I thought about teaching history as a career, but decided to bring it into my books instead. Over the years, I've dealt with the Puritans' Indian wars, Philadelphia's yellow fever epidemic, the Civil War, and the naturalists JohnTownsend and Thomas Nuttall. I've been drawn to the ancient Greeks as well--bits of classical mythology pop up throughout my work--and spent five years combing newspapers in search of clippings that paralleled the Trojan War story.


Beethoven's Rondo in C--lovely piece / Strange how it brings to mind south-flying geese.

--from RONDO IN C


Music has been a constant inspiration for my books, from the duets in Joyful Noise to the symphonic, 50-voice Seek. I played piano as a child, joined recorder consorts in college, and later played in string quartets. In the past twenty years I've been drawn to America's most-loathed quartet of instruments--the accordion, banjo, bagpipes, and bassoon.


Baedeker's Italy. But you won't simply read it. No indeed. Let me explain.

--from MIND'S EYE


Reading The Bad Seed as readers theater in my fifth grade class had a lifelong impact, pointing me toward writing for the small stage--the couch, the classroom, the dining room table. My multi-voice poems and the monologue-novels Seedfolks and Bull Run were designed for these venues. Just as with chamber music, there's a camaraderie and synergy among readers that excites me. Lately I've been writing pieces for the big stage--Zap and a large-cast adaptation of Seedfolks.


"What was the best part?" a reporter asked us later.

--from THE DUNDERHEADS BEHIND BARS


Writing is its own reward--challenging, unpredictable, exciting.

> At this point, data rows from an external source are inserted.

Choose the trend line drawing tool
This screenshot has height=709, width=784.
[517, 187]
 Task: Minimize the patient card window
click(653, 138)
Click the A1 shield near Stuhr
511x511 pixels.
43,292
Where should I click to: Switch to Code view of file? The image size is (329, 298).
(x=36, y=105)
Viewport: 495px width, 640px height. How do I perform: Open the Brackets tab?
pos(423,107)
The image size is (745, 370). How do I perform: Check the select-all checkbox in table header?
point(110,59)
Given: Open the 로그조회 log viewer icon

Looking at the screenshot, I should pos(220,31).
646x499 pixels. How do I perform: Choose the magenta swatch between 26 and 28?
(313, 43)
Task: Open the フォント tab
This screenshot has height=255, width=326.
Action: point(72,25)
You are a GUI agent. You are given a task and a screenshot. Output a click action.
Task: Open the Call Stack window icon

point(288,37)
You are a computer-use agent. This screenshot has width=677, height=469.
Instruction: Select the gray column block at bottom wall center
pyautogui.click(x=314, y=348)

Awards and acclaim, if they come, are the icing on the cake. Aside from the Newbery Medal for Joyful Noise, I've received a Newbery Honor for Graven Images, the Scott O'Dell Award for Historical Fiction for Bull Run, the California Young Reader Medal for Weslandia, and was a National Book Award finalist for Breakout. In 2012 I was the United States' author candidate for the international Hans Christian Andersen Award for the body of my work.


I have my grandchildren--five in the house, and four more coming by train tomorrow. To touch their smooth skin is to know the future.

--from THE BORNING ROOM


I have two sterling sons and a book-devouring stepdaughter, all grown. After sojourns in many parts of the country, I'm back in California, living with my wife in Monterey.